Disinflation, Not Deflation

New home prices are much lower than a year ago. The average price of a new home sold in October was 10.4% lower, while the median price was down 17.6%.
Records on new home prices go back all the way to the Kennedy Administration and never before has the median new home price dropped so much in twelve months, even during the bursting of the housing bubble in 2007-11. Is this a signal that monetary policy has become excruciatingly tight, that deflation – an outright and generalized drop in consumer prices – is about to grip the US economy?

Hardly.

In fact, deflation doesn’t even have a grip on the housing market. New home prices only include the prices for the new homes sold each month, which in the past year has averaged about 55,000 per month. That’s out of a total housing stock of about 145 million homes. In other words, new home prices reflect what’s going on each month with only about 0.04% of all homes.

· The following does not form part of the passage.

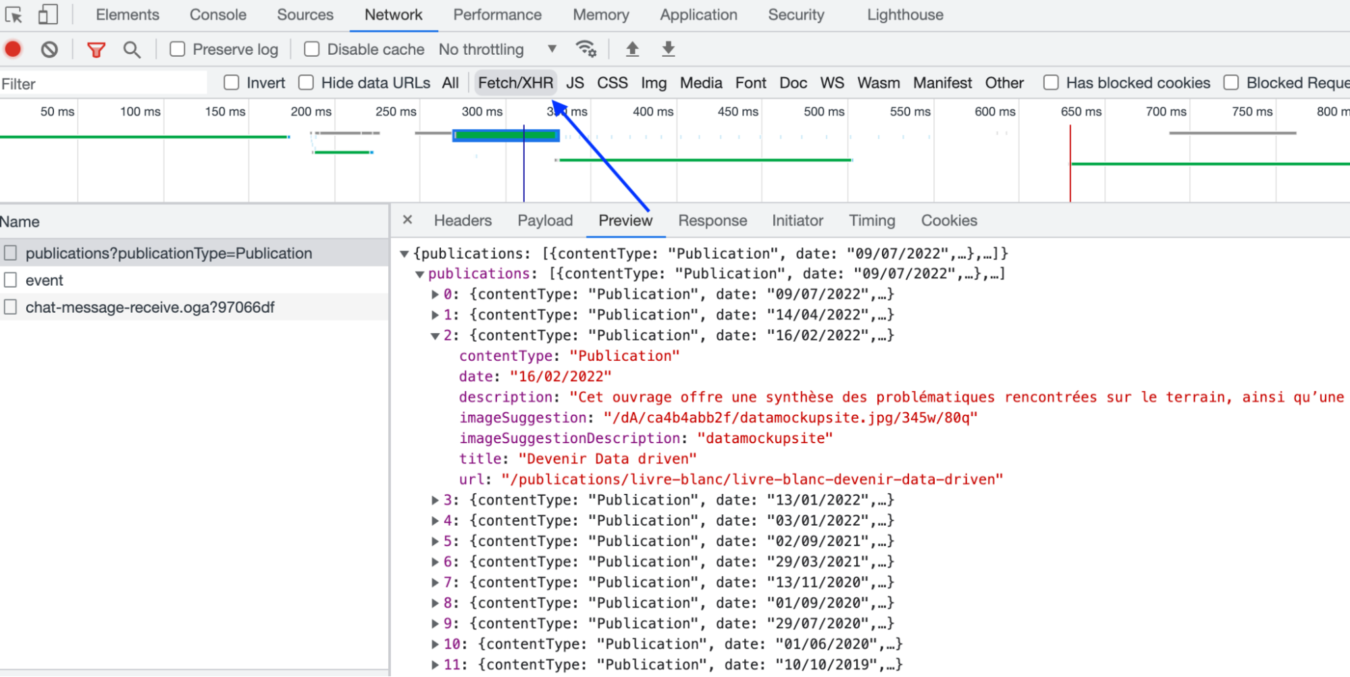Viewport: 1350px width, 677px height.
Task: Open network search magnifier
Action: pos(132,49)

Another big problem with just looking at prices for new homes sold is that those sold in October 2023 might be very different in size and quality than the new homes sold a year ago. Mortgage rates are higher, so many new home buyers are cropping their appetites, buying smaller homes to reduce their projected future mortgage payments. And builders are reacting to this, building smaller, less expensive homes. As a result, the average and median prices are falling, but not the price per square foot.

Better gauges of national home prices include the Case-Shiller index and the FHFA index, which are designed to adjust for the quality of homes. They also attempt to track the sales price of the same homes over time. These two indexes show home prices up 3.9% and 6.0% in the past year, respectively. In other words, no deflation. Home prices are not really falling.